Generally speaking, a good exercise program will contain a mix of strength training and cardio. This is especially important when your goal is weight loss. Increasing muscle mass through strength training is one key element in weight loss. Then adding in the cardio component will enhance the calorie burn. Both elements are vital for achieving weight loss. But how much is enough? Well, again that depends on your goals, but let’s give it a try.
Remember for weight loss, the calorie burn needs to be greater than calorie intake. This does not mean starving yourself, that will not work in the long run. So, a realistic goal is to burn say 500-750 more calories than you eat a day which will result in a 1–2-pound loss per week. That is sustainable long term, and you will not feel overly hungry.

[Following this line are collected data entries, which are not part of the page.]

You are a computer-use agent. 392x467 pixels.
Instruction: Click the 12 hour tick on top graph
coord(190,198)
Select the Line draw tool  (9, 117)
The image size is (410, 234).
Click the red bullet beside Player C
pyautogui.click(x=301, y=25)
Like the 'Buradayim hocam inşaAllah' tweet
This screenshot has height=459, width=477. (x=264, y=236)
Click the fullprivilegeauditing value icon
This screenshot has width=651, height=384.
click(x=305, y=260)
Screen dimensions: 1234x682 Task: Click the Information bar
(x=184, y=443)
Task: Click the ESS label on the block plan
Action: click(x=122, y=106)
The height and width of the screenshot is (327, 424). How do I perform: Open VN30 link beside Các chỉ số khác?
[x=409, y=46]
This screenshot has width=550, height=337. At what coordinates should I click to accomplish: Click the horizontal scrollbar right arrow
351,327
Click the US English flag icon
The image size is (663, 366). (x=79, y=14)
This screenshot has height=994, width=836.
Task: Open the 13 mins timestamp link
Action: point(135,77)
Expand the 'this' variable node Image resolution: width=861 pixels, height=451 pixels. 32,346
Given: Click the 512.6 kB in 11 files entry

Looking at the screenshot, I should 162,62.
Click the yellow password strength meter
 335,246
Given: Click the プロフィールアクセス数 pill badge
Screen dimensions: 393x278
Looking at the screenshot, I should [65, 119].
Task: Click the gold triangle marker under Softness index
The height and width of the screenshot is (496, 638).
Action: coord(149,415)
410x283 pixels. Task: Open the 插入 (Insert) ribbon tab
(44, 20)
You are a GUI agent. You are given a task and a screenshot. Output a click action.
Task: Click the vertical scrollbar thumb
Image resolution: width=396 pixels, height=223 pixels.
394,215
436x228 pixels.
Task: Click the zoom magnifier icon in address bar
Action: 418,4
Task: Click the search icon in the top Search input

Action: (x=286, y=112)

To achieve this, it is recommended that you exercise 5-6 days per week for 30-60 minutes. Again, a mix of strength training and cardio fitness will be optimal. Additionally, you will want to exercise to a point where your heart rate elevates to a zone where you feel moderately challenged. That is to say you can still have a conversation but are not quite huffing and puffing to breathe.
Many will say, but I am too busy for that much. Let’s evaluate a day then…where is downtime that can be converted into time for exercise? How much extra time in a day would you have IF you stopped scrolling your phone or watching tv? For many this can be enough time to fulfill the daily exercise requirements. What about taking 10-20 minutes at lunch for a brisk walk? It is ok to break your exercise effort into smaller chunks if needed. But if you can’t give those times up…well then, time to get up earlier. Take the excuses of the day off the table from GO. Start your day off right by exercising. Yes, it will be hard to start. But after 4-6 weeks, it will be a breeze, and you will feel less energetic on days you do not get up to exercise.
It is possible to over-exercise, and that will happen when you begin to feel more sluggish after hours of exercise and injuries begin to appear. If that happens then it is time to consult the medical professionals. It is even fine and encouraged to talk to your health care team before starting a program if you are unsure where to begin. And it never hurts to have some guidance and a team in your corner cheering you onto success.